What People Actually Want
Feeling capable at what they're doing. Having practical problems fixed when possible. Being trusted to make decisions without constant oversight. Flexibility when life gets complicated. Support from teammates, not just leadership. Seeing real impact from their work. Being heard when they have ideas or concerns.
Stuff That Actually Works
Ask what they need instead of guessing. Fix practical problems that make volunteering harder. Train people for real situations they'll face. Be flexible when circumstances change. Let volunteers teach each other. Trust them to do their jobs. Respond quickly to their concerns.
Resources That Get It
Orange focuses on practical support instead of just appreciation. Kids Sunday School Place addresses real volunteer challenges. Group's DIG IN builds genuine community. Grow Curriculum provides flexible systems. Gospel Project connects service to growth without pressure.

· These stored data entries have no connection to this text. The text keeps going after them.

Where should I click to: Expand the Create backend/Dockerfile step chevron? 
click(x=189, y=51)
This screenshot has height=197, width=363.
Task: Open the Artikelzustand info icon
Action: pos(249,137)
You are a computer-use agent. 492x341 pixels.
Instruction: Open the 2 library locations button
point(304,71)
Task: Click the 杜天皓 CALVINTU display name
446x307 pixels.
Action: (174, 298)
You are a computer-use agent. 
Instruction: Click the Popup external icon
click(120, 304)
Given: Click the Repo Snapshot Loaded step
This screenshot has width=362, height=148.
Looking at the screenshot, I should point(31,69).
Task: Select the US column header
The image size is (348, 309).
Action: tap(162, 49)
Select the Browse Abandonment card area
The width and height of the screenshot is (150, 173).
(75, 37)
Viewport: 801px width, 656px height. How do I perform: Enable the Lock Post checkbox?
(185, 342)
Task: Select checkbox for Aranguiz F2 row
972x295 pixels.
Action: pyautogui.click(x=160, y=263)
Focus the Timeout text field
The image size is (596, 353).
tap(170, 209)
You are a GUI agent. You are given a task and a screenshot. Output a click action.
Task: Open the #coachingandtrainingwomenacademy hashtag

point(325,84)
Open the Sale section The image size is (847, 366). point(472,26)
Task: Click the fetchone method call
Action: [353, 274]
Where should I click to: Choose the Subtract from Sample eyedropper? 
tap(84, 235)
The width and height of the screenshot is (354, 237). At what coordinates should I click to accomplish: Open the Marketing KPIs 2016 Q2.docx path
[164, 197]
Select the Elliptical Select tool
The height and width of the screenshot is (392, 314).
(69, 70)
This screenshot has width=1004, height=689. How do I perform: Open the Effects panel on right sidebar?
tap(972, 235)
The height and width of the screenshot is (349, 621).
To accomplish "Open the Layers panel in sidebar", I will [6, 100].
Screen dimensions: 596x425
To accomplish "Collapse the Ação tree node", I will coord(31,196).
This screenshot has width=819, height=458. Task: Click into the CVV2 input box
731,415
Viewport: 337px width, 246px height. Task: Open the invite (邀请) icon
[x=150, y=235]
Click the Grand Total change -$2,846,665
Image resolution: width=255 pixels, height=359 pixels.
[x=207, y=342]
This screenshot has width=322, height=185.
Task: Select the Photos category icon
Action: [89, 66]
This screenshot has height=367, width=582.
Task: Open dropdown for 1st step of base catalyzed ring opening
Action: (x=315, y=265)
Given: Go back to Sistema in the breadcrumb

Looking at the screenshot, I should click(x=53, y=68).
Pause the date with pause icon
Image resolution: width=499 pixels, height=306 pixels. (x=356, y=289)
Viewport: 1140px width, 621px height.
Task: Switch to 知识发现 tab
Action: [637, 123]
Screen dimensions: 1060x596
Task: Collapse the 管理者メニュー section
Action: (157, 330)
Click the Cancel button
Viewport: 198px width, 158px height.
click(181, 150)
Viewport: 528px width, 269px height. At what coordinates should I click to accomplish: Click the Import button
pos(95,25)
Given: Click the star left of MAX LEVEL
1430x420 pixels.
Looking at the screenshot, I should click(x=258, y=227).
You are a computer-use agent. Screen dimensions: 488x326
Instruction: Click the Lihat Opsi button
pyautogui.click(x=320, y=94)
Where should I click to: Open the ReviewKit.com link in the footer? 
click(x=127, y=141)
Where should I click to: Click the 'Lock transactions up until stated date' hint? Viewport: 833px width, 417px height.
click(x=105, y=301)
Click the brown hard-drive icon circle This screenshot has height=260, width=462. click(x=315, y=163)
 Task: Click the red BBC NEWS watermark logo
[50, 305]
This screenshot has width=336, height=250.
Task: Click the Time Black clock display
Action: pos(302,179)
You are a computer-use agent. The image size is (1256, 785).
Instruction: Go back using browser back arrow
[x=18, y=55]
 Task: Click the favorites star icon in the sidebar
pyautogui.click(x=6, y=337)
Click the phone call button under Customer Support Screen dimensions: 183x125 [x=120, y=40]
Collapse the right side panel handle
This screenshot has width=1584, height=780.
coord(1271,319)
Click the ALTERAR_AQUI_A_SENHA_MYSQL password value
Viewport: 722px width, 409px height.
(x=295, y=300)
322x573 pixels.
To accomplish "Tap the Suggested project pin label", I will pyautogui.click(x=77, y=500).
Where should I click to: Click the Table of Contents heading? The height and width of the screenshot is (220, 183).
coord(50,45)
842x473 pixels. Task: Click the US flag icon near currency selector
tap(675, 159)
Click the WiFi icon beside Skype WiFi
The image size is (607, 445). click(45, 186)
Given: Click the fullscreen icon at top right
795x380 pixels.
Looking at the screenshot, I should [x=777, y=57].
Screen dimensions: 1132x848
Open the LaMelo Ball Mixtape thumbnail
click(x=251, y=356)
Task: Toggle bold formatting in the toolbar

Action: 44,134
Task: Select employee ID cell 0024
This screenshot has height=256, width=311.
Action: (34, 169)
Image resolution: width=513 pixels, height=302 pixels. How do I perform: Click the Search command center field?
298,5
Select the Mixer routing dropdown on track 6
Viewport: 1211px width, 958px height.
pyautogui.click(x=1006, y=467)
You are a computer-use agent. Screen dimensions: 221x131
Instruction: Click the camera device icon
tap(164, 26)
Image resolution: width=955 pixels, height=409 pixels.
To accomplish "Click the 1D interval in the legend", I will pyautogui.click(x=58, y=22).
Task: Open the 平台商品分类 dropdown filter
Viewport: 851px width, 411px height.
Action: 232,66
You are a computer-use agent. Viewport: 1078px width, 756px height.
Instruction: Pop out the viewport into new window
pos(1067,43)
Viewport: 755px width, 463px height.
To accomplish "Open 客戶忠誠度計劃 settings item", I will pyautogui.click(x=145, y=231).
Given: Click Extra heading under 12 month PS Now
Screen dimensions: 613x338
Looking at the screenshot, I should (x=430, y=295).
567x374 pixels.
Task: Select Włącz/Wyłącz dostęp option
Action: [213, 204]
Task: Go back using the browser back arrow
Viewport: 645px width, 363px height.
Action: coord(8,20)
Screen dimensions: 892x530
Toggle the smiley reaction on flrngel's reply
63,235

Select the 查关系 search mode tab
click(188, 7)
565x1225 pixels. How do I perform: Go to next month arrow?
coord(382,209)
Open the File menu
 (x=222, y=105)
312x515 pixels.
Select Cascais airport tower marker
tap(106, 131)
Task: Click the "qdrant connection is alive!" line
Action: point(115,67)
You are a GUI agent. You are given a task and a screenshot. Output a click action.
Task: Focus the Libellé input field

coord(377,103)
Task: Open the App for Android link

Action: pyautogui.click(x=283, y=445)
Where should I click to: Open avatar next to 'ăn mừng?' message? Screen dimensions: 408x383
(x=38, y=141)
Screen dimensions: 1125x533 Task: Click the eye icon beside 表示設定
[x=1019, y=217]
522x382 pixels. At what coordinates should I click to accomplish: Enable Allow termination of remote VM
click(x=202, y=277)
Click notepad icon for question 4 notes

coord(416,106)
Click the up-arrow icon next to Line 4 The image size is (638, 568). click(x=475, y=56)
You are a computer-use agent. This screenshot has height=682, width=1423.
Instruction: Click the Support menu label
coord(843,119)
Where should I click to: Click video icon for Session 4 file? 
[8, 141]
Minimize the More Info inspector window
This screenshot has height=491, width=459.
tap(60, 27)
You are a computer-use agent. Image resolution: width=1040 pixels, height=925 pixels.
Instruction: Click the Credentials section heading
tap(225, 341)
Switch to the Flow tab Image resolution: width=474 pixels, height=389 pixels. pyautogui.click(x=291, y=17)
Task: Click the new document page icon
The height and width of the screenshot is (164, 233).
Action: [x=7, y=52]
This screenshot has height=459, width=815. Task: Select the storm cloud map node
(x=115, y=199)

But honestly, the best resource is paying attention to your actual people and what they actually need.
What I'm Learning
Motivation isn't about pumping people up. It's about removing things that make them want to quit.
People don't need constant praise. They need practical support and respect.
Different people need different things. There's no magic motivation formula.
Sometimes the best thing you can do is get out of their way.
Most problems aren't attitude problems. They're system problems.
When someone feels invisible, it's not because they need more recognition. It's because you're not seeing them clearly.
Still figuring this out. But Linda's excited about ministry again, so something's working better than my old approach.